Beginning with the top line of the listing below, give again every line up to and including the line with "This screenshot has width=1200, height=727."; pictures do not belong in the copy.
╭─ DATA RECORDS
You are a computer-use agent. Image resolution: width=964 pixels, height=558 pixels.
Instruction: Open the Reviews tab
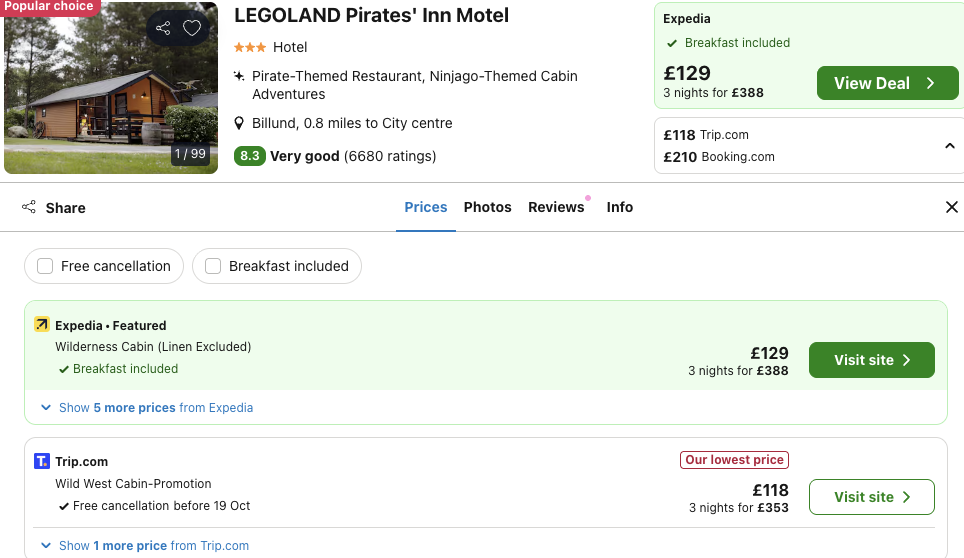pos(556,207)
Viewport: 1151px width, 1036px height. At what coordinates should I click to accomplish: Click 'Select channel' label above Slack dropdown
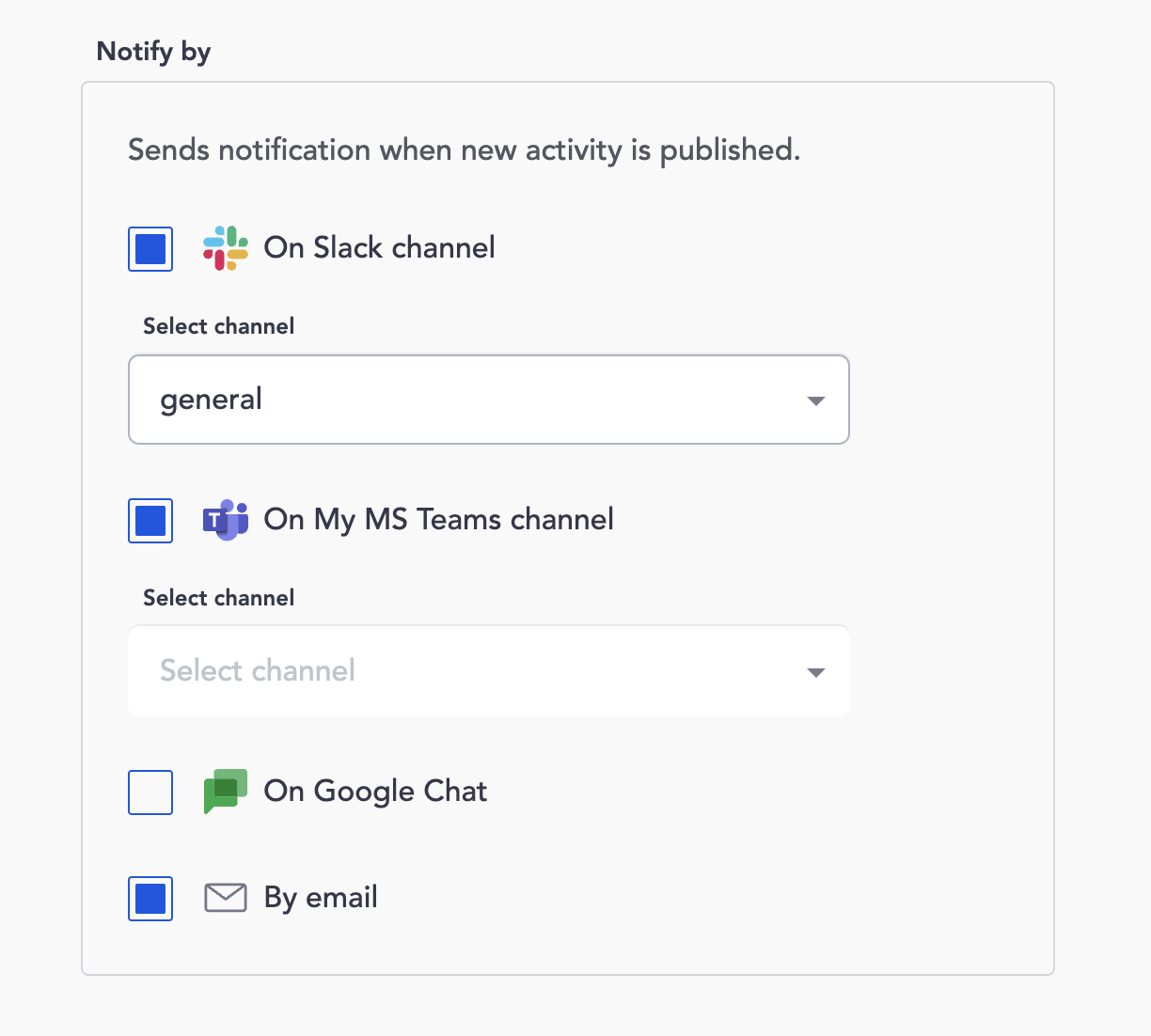(x=218, y=326)
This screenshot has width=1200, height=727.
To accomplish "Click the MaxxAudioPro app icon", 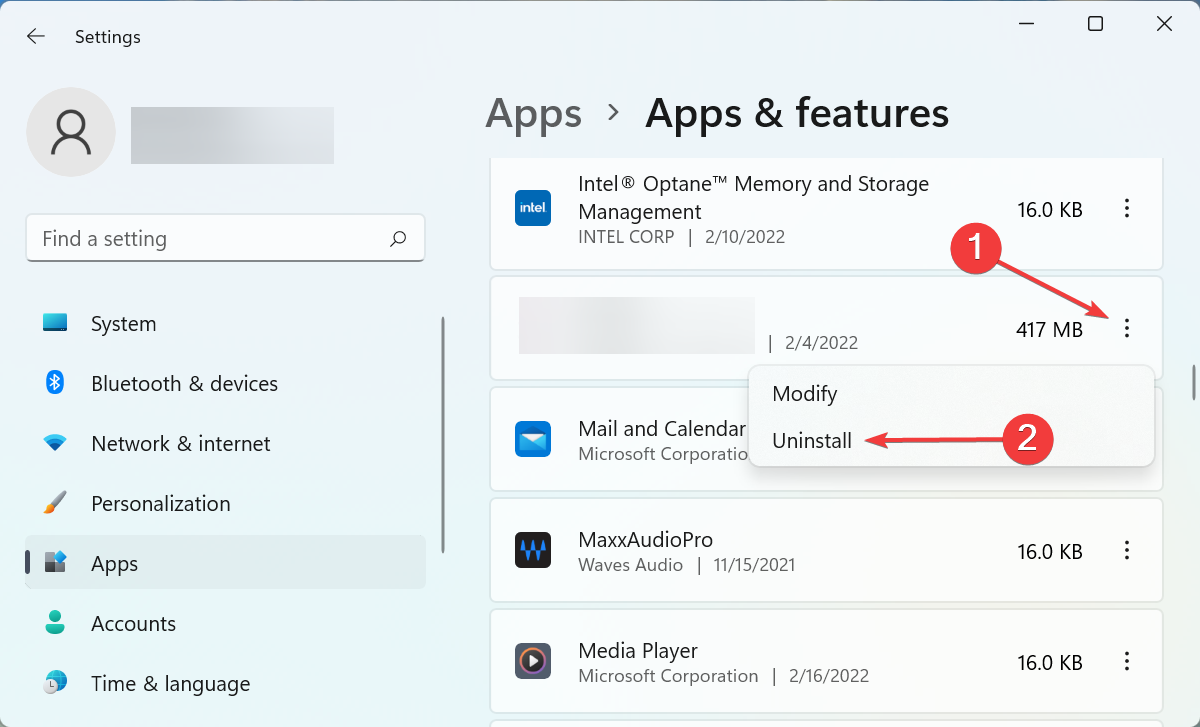I will (x=533, y=550).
╰─
**REPLY:**
You are a computer-use agent. Image resolution: width=964 pixels, height=558 pixels.
Instruction: Open the Reviews tab
pos(556,207)
Viewport: 1151px width, 1036px height. At what coordinates should I click to accomplish: Click 'Select channel' label above Slack dropdown
(x=218, y=326)
This screenshot has width=1200, height=727.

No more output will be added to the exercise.